The Zero-Shot Replication Framework is a minimal environment designed to replicate zero-shot results from past academic papers. It currently supports OpenAI, Anthropic, and HuggingFace models to generate completions for various datasets and provides tools for handling, evaluating, and storing these completions.
Category | gpt-3.5-turbo-0301 | gpt-3.5-turbo-0613 | claude-2 | gpt-4-0314 | gpt-4-0613 | wizard-coder-34b | gpt-4 Baseline | Sources |
---|---|---|---|---|---|---|---|---|
Standard Bench | ||||||||
HumanEval | 67.0 | 61.5 | 65.2 | 86.0 | 84.1 | 70.7 | 67.0 | [1] |
HumanEval+ | 59.1 | 54.2 | 54.9 | 80.5 | 74.4 | 60.3 | N/A | |
MATH | 35.4 | 37.2 | 17.6 | 51.6 | 50.3 | N/A | 42.2 | [3] |
LeetCodeSparks | [1,2] | |||||||
Easy | 60.0 | 76.2 | 52.4 | 76.2 | 61.2 | 38.1 | 68.2-75.6 | [1,2]* |
Medium | 15.0 | 22.0 | 9.8 | 19.5 | 31.7 | 12.2 | 26.7-40.0 | [1,2]* |
Hard | 0.0 | 0.0 | 0.0 | 4.6 | 13.6 | 0.0 | 6.6-10.7 | [1,2]* |
LeetCode100 | ||||||||
Easy | 83.0 | 80.0 | 73.0 | 91.0 | 88.0 | 71.0 | N/A | |
Medium | 16.0 | 16.0 | 16.0 | 26.0 | 21.0 | 9.0 | N/A | |
Hard | 1.0 | 3.0 | 2.0 | 6.0 | 6.0 | 2.0 | N/A |
*The gpt-4 LeetCodeSparks baseline is approximate, as we do not see a precise list of LeetCode problems listed in the referenced reports. We define 'LeetCodeSparks' as the 84 problems used for the human evaluation measurement mentioned in [2]
'LeetCode_100' is an expected out-of-sample dataset we introduce of 100 recent easy, medium, and hard LeetCode problems. The problems live in the range 2554-2818.
- Easy configuration of models and parameters.
- Ability to choose datasets to run on.
- Extensibility through a pluggable problem generator.
- Python >= 3.10 and < 3.12
- Poetry for package management
- anthropic: "0.3.10"
- astunparse: "1.6.3"
- black: ^23.3.0
- evalplus: ^0.1.6
- numpy: "^1.25.2"
- openai: 0.27.8
- pandas: ^2.0.3
- python-dotenv: ^1.0.0
- python-leetcode: "1.2.1"
- automata
- transformers: "^4.32.0"
- torch: "1.13.1"
- accelerate: "^0.22.0"
- sentencepiece: "^0.1.99"
- protobuf: "^4.24.1"
- flake8: "6.1.0"
- isort: "5.12.0"
- mypy: "^1.5.1"
- pre-commit: "^3.3.3"
- sourcery: "^1.6.0"
- types-requests: "^2.31.0.2"
- types-attrs: "^19.1.0"
- yapf: "0.40.1"
Make sure you have Poetry installed, then clone the repository and install the dependencies.
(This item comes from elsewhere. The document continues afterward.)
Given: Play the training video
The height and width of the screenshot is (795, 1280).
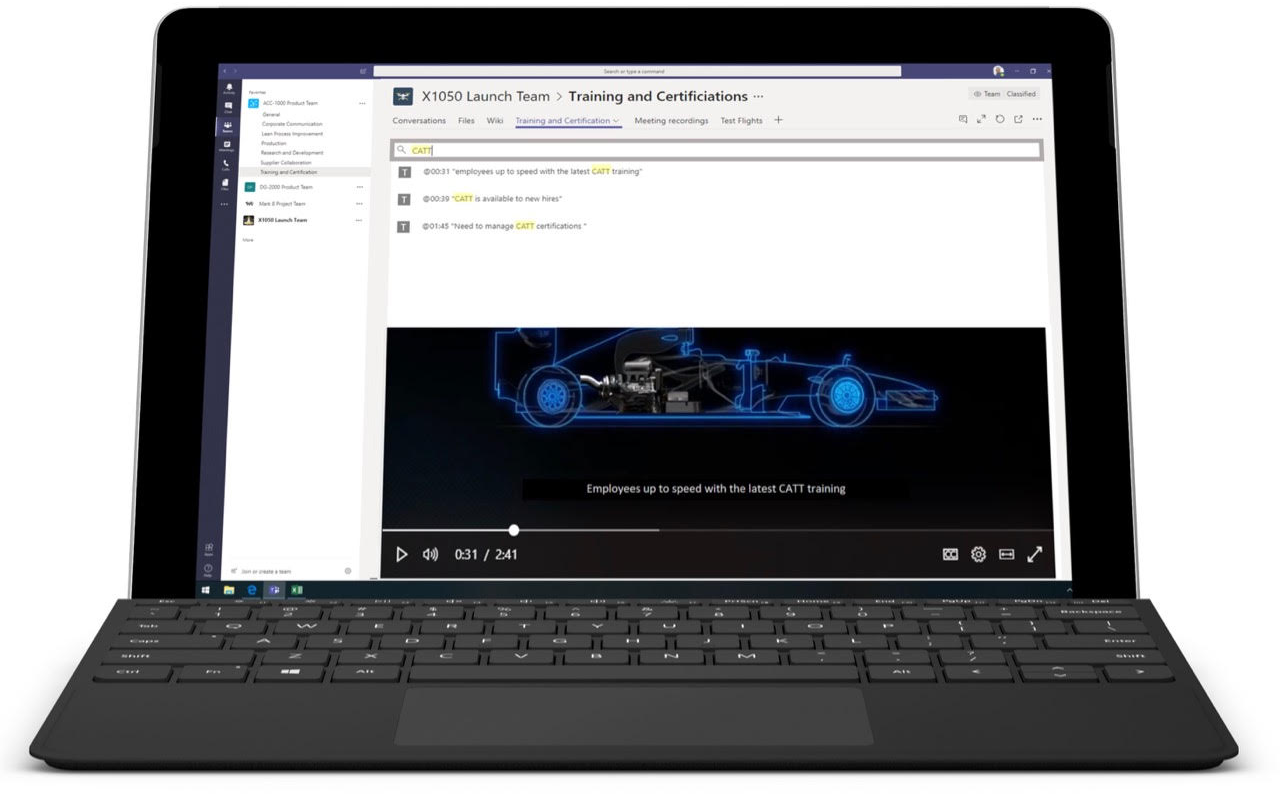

git clone https://github.com/your-username/zero-shot-replication.git
cd zero-shot-replication
git submodule update --init --recursive
poetry install # to install automata, poetry install -E automata
cp .env.example .env # Copy the example environment file
# Edit the .env file to add your OpenAI API key, etc.
# Optional
# If developing, install the pre-commit hooks
# pre-commit install
# If using automata, install the repo
# git submodule add -f https://github.com/emrgnt-cmplxty/zero-shot-replication.git zero_shot_replication/automata
You can run the zero-shot replication by executing the runner.py
file with various command-line arguments.
poetry run python runner.py --provider openai --dataset human-eval --model gpt-4-0613 --temperature 0.7
--provider
: Which provider to use for zero-shot completions (default: "openai").--dataset
: Which dataset to run on (default: "human-eval").--model
: Model name to load from the provider (default: "gpt-3.5-turbo").--temperature
: Temperature parameter for the provided model (default: 0.7).--output_file_name
: Filename to override the default output file name with.
To see explicit commands ran to generate the reported results, check out the commands.md menu.
This project is licensed under the Apache-2.0 License.